Neither affected to be cast in the mould of one of Corneille’s heroes, and the thought of immolating their child on the altar of a barbaric idea would have filled them with horror; but the transfiguration of their petted boy suddenly become a hero, touched them with a tenderness never before felt. In spite of their anxiety, Maxime’s enthusiasm intoxicated them, and it made them ungrateful toward their former life, that peaceful affectionate existence, with its long monotonous days. Maxime was amusingly contemptuous of it, calling it absurd after one had seen what was going on “out there.”
“Out there” one was glad to sleep three hours on the hard ground, or once in a month of Sundays on a wisp of straw, glad to turn out at three o’clock in the morning and warm up by marching thirty kilometres with a knapsack on one’s back, sweating freely for eight or ten hours at a time.... Glad above all to get in touch with the enemy, and rest a little lying down under a bank, while one peppered the boches.... This young Cyrano declared that fighting rested you after a march, and when he described an engagement you would have said that he was at a concert or a “movie.”

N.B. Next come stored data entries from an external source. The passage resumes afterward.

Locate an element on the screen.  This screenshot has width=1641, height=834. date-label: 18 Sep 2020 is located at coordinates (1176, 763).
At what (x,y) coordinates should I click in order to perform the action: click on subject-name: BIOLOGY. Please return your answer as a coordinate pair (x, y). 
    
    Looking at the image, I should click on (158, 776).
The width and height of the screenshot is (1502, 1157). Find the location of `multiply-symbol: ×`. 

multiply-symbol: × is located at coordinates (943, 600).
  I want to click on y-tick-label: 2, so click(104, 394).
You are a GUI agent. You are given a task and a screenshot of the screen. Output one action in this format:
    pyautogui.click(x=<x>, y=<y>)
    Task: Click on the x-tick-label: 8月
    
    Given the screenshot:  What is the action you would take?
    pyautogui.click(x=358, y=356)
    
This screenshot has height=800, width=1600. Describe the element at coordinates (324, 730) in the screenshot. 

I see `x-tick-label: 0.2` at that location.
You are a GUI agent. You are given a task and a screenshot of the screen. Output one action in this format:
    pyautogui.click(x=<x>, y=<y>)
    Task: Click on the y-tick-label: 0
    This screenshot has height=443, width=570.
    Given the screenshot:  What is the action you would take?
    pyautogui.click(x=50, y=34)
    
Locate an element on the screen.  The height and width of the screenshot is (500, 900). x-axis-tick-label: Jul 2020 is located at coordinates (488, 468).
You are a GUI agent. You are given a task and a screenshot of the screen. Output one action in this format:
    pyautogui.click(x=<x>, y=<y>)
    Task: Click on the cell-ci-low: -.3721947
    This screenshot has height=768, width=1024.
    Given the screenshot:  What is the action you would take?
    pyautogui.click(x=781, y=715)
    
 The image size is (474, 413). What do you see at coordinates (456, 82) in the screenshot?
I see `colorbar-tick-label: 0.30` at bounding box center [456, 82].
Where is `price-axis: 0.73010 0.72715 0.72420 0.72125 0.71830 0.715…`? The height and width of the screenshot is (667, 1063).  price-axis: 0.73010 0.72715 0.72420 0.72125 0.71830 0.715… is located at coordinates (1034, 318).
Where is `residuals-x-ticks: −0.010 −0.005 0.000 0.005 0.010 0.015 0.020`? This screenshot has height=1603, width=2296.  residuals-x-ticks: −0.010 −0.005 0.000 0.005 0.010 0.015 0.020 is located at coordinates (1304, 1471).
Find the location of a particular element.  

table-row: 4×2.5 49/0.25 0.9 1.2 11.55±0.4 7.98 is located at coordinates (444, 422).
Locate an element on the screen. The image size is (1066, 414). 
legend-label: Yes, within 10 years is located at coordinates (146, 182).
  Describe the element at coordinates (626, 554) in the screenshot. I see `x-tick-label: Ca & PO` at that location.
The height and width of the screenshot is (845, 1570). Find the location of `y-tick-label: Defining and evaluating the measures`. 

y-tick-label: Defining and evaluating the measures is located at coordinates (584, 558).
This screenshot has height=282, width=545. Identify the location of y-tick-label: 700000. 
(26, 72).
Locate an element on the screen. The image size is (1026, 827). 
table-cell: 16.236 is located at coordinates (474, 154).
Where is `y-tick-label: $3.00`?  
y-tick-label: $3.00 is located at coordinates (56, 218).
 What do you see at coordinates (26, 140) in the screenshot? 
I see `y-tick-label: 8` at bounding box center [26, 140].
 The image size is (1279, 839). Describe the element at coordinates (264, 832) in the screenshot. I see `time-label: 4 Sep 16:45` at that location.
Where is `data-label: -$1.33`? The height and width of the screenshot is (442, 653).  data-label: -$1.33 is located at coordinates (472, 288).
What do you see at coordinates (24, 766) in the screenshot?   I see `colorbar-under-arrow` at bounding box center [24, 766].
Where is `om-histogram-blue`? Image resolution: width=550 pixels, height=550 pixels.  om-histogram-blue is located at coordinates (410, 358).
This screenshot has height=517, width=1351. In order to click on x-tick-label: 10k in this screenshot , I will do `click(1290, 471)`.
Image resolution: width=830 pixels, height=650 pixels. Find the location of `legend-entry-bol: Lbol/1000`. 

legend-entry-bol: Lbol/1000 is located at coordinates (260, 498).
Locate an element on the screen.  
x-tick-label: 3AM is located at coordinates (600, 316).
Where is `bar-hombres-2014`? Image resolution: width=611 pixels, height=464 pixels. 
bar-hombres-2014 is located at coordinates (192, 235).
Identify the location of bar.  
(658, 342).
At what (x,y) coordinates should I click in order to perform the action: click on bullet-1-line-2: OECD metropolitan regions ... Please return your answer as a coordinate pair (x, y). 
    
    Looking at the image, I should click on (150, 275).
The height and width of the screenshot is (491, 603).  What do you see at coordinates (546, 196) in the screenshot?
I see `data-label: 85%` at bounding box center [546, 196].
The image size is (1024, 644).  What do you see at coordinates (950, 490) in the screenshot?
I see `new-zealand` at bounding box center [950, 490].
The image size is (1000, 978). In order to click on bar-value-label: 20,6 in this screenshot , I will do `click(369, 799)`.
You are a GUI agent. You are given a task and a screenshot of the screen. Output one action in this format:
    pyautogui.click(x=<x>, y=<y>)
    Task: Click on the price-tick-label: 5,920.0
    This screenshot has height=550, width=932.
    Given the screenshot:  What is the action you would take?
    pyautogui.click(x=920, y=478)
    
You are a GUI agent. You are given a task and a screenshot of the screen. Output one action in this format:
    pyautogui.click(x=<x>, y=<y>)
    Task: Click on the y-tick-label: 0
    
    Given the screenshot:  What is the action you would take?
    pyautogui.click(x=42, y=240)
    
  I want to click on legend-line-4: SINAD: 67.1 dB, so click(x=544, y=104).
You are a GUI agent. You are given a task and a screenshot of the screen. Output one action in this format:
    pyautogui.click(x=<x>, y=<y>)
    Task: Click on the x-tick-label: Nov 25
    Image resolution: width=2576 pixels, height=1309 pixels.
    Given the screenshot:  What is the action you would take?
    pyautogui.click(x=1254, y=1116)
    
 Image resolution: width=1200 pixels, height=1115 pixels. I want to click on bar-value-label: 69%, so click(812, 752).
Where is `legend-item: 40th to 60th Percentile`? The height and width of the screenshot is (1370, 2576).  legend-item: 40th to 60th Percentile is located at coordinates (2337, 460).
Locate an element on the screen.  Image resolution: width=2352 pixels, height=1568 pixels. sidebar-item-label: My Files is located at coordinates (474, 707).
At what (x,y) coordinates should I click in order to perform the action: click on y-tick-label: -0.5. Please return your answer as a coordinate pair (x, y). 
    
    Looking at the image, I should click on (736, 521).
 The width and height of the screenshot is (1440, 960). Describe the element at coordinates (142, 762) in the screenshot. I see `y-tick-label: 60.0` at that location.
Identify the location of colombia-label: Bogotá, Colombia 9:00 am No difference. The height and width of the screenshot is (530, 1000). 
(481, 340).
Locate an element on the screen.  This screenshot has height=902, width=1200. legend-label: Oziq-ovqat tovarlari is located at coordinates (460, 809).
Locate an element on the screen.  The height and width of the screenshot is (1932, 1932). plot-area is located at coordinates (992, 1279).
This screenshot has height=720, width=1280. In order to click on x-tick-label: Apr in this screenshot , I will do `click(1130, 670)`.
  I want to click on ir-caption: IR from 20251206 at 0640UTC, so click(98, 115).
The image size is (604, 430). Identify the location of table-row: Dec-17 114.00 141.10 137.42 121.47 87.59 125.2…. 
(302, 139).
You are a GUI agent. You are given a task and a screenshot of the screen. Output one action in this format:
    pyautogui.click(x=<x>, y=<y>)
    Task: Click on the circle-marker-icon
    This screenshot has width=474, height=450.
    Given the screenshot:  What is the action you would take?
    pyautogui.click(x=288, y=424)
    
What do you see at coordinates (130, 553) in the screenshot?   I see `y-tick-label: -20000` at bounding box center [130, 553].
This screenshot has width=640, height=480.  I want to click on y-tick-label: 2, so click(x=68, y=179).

The rhythm of the shells, the noise when they left the gun and when they burst, reminded him of the passage with cymbals in the divine scherzo of the Ninth Symphony. When he heard overhead as from an airy music-box the buzzing of these steel mosquitoes, mischievous, imperious, angry, treacherous, or simply full of amiable carelessness, he felt like a street boy rushing out to see a fire. No more fatigue; mind and body on the alert; and when came the long-awaited order “Forward!” one jumped to one’s feet, light as a feather, and ran to the nearest shelter under the hail of bullets, glad to be in the open, like a hound on the scent. You crawled on your hands and knees, or on your stomach, you ran all bent doubled-up, or did Swedish gymnastics through the underbrush ... that made up for not being able to walk straight; and when it grew dark you said: “What, night already?—What have we been doing with ourselves, today?” ... “In conclusion,” said this little French cockerel, “the only tiresome thing in war is what you do in peace-time,—you walk along the high road.”
This was the way these young men talked in the first month of the campaign, all soldiers of the Marne, of war in the open. If this had gone on, we should have seen once more the race of barefooted Revolutionaries, who set out to conquer the world and could not stop themselves.
They were at last forced to stop, and from the moment that they were put to soak in the trenches, the tone changed. Maxime lost his spirit, his boyish carelessness. From day to day he grew virile, stoical, obstinate and nervous. He still vouched for the final victory, but ceased after a while to talk of it, and wrote only of duty to be done, then even that stopped, and his letters became dull, grey, tired-out.